HOW TO COMPLETE THIS TASK: When the line containing "About [menuitem] (966, 31)" appears in the data below, begin copying there and stop only after the line containing "Lo que por siglos se nos fue negado (72, 1260)".

EXERCISE DATA:
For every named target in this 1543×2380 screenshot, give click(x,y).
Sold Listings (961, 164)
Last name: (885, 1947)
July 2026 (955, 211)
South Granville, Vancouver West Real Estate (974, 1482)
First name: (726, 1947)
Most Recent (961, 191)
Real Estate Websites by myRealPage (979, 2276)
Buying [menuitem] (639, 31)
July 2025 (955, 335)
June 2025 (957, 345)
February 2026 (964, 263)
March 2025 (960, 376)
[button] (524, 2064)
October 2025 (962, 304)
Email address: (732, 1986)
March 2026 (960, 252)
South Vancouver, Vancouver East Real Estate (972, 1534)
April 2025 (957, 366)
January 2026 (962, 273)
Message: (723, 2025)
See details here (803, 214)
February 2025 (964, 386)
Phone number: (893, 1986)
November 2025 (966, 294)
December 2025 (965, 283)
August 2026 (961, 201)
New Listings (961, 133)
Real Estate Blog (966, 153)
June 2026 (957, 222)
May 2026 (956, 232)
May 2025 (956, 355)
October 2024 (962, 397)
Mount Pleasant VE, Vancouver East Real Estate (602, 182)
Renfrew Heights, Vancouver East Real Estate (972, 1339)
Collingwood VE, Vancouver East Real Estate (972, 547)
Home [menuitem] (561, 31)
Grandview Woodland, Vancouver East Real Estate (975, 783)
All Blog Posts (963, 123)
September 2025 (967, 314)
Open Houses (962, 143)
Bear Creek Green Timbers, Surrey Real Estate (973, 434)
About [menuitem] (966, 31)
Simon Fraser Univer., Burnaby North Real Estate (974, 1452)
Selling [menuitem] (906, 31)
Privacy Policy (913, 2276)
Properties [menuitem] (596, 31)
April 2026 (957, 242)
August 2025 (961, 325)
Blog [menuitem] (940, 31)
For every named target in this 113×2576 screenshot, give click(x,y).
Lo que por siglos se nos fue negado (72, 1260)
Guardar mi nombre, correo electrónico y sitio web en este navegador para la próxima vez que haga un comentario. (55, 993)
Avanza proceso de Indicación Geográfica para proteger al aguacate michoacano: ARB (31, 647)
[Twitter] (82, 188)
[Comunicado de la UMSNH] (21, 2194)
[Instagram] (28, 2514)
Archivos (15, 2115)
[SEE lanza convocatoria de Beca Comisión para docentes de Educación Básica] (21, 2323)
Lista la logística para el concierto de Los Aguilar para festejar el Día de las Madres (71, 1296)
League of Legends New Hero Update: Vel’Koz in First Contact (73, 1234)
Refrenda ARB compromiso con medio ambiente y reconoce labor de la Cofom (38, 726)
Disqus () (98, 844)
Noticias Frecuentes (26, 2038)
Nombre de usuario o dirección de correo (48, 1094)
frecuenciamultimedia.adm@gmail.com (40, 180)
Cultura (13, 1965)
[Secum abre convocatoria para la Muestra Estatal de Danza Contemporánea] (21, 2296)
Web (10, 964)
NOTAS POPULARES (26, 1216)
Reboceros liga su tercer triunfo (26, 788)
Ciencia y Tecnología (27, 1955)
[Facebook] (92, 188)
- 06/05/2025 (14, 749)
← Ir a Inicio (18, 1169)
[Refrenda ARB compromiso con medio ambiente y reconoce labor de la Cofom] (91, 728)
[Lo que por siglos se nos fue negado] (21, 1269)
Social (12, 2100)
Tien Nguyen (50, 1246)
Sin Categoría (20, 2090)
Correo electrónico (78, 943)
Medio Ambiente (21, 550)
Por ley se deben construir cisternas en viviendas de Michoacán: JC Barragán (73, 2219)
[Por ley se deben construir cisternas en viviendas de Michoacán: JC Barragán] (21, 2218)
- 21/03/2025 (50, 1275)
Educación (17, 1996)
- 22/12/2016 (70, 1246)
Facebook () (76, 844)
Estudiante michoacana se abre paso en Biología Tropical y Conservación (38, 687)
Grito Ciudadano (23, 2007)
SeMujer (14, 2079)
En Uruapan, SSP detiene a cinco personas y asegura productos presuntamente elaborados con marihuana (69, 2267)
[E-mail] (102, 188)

SOLUTION:
About [menuitem] (966, 31)
Simon Fraser Univer., Burnaby North Real Estate (974, 1452)
Selling [menuitem] (906, 31)
Privacy Policy (913, 2276)
Properties [menuitem] (596, 31)
April 2026 (957, 242)
August 2025 (961, 325)
Blog [menuitem] (940, 31)
For every named target in this 113×2576 screenshot, give click(x,y).
Lo que por siglos se nos fue negado (72, 1260)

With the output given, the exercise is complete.